Co-Founder Ali de Bold is a third-generation entrepreneur with a life-long passion for media since her appearance on Global TV’s KidsNews at age 11. She is a former property and casualty claims adjuster who escaped the world of insurance shortly after meeting Alex, who convinced her to quit her job and go back to school. In 2004, she began Ryerson’s Radio & Television Arts program, and is currently doing very well in her 3rd year.

Co-Founder Alex de Bold is a serial entrepreneur who, like Ali, launched his first company, ProfessorJones, while in his 3rd year of University. In 1996, Alex launched Canada’s most successful online student portal and magazine, ProfessorJones.com . He continued building online communities and CRM strategy for companies such as Labatt Breweries North America, Centrica, and Butterfield & Robinson. He has also worked as an advisor for other startups such as RedFlagDeals, Bubbleshare and AmbientVector. It was meant to be: Ali also worked as the regional manager for a field marketing company which promoted ProfessorJones on Campus at the University of Manitoba several years ago, but didn’t know her future husband, Alex was the founder.
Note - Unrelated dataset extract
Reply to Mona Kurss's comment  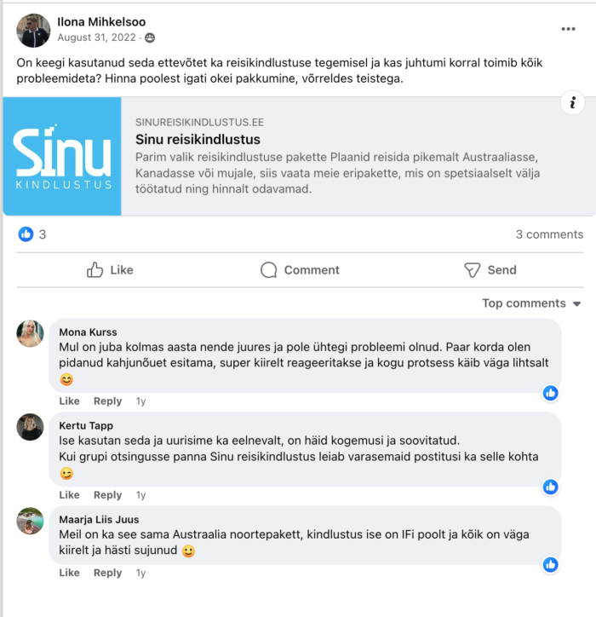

One Degree: What is Chick Advisor?

ChickAdvisor is a social network for women to share advice and recommendations on a range of products and services for women. ChickAdvisor was launched after Ali and I got married. Ali’s and I aren’t native to Toronto so we were always talking to our friends looking for recommendations. I had no idea how frustrating or expensive it could be for her to find the right facial cleanser or a salon that she really liked. Our bathroom is a testament to that fact. We took around (online that is) and we came up with the idea of creating a website where other women who shared Ali’s frustration could come together and share advice.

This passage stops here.